Do Not be fooled by the crappy episode summary. A Lot of things happen, not all of which I will be able to cover, so please bear with me, and do take time out to watch one of the finest episodes ever written.
Ok. For anybody who gives a damn, I fired a shot of warning to anybody bringing Cally back. They did not - Chief only remembers her whilst working. Phew.
I think that the shot of the hugely damaged Battlestar Galactica really brought home for me the toll that the war has taken on the external and internal aspects of that ship and its inhabitants. And forgive me for being so slow, but I really felt for the first time how much like Adama this ship is - the bastion of hope for an entire civilisation, its tough exterior permanently scarred by its battles, yet being so vulnerable to loss on the inside.
And that brings us to the main theme of this episode: The hope of redemption in the face of terrible odds and guilt. And the cold hard truth of consequences. Gaius is only a sounding board for this.
Gaius is further developed here. His one true God is a delicious metaphor for dictators, and that too, a Cylon one - given how his "hearing God" is just a number 6. This is the first time that we see her have a direct physical effect on him, when she picks him up. That looked physically impossible, were it not for 6 being there. How the frack are writers going to explain this, multiple personality disorder or not?!
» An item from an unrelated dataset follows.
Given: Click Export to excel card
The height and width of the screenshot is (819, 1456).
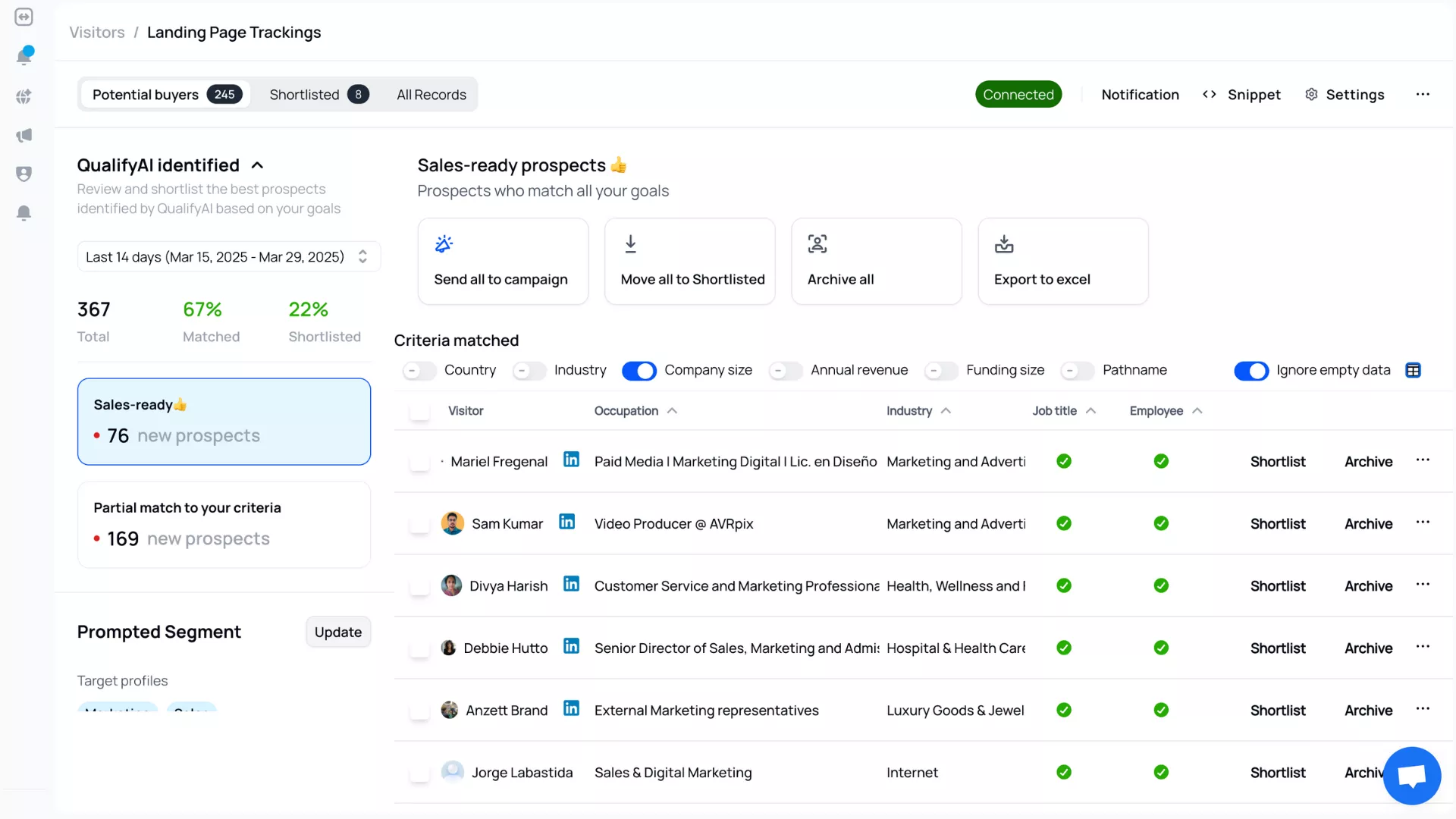Looking at the screenshot, I should 1062,262.
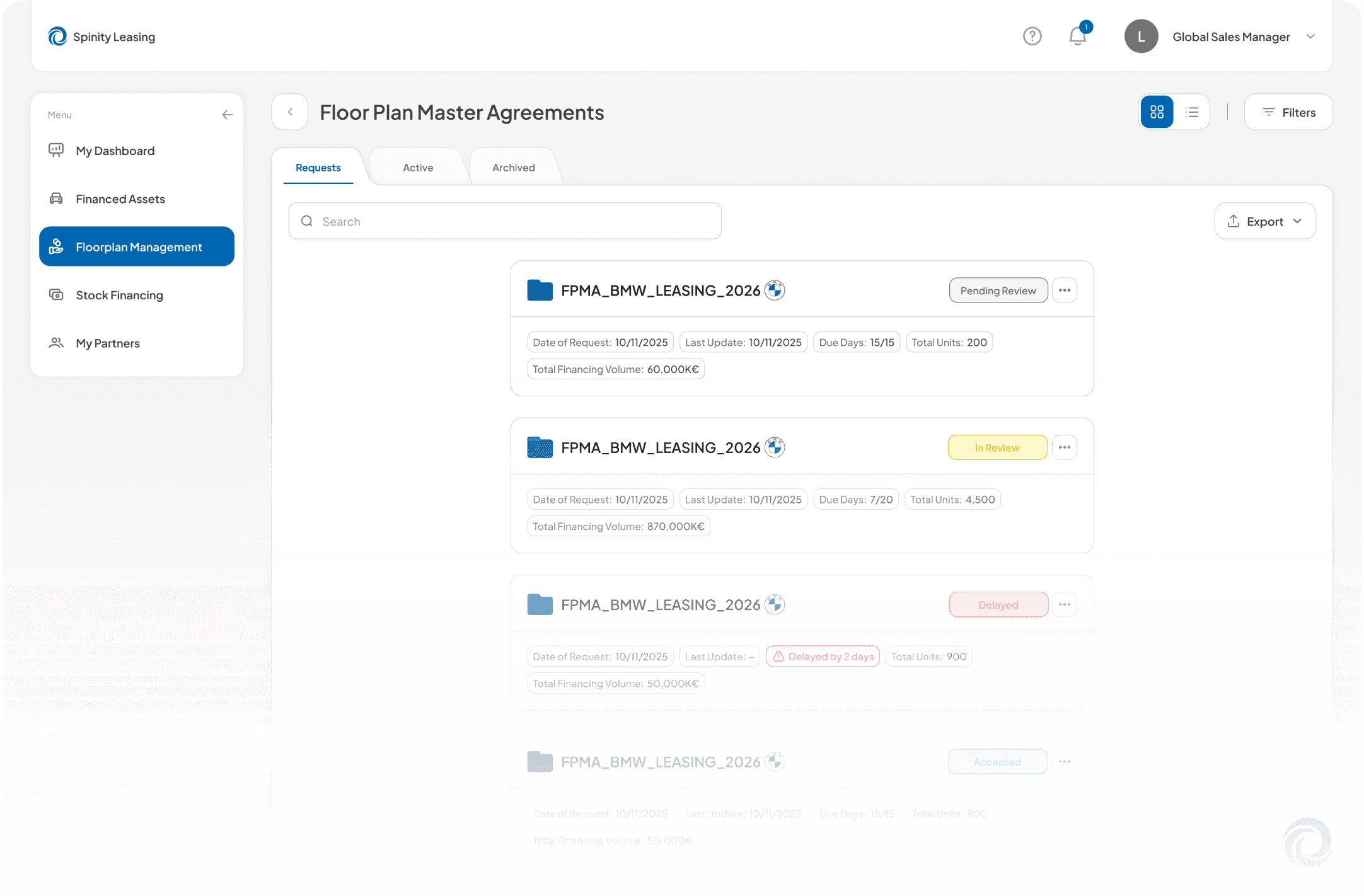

Going on to his redemption point: developed with the help of Tori (interesting how much he is influenced by Cylon chicks!), he states that if you really become one with God, you can never do bad. That makes humans perfect, just as they are. i.e. no consequences for our actions. Simple sinning, accepting that sin as part of our "perfection", and being forgiven. Holy Frack.
Gaius is countered, to some degree, by a dying Roslin. She is truly becoming more badass with every episode. She has a new wig (which is awesome!) and a new "don't care about the rules, but just get the job done" attitude of all dictators (sound familiar, USA?!). She feels that almost dying has given her a new perspective on life - one of not caring about the rules intended to bring about consequences. But she is strangely the one who wants to prevent Gaius' message that doing anything is okay. The delicious irony is that she uses such dangerously unethical means to prevent a dangerously unethical message.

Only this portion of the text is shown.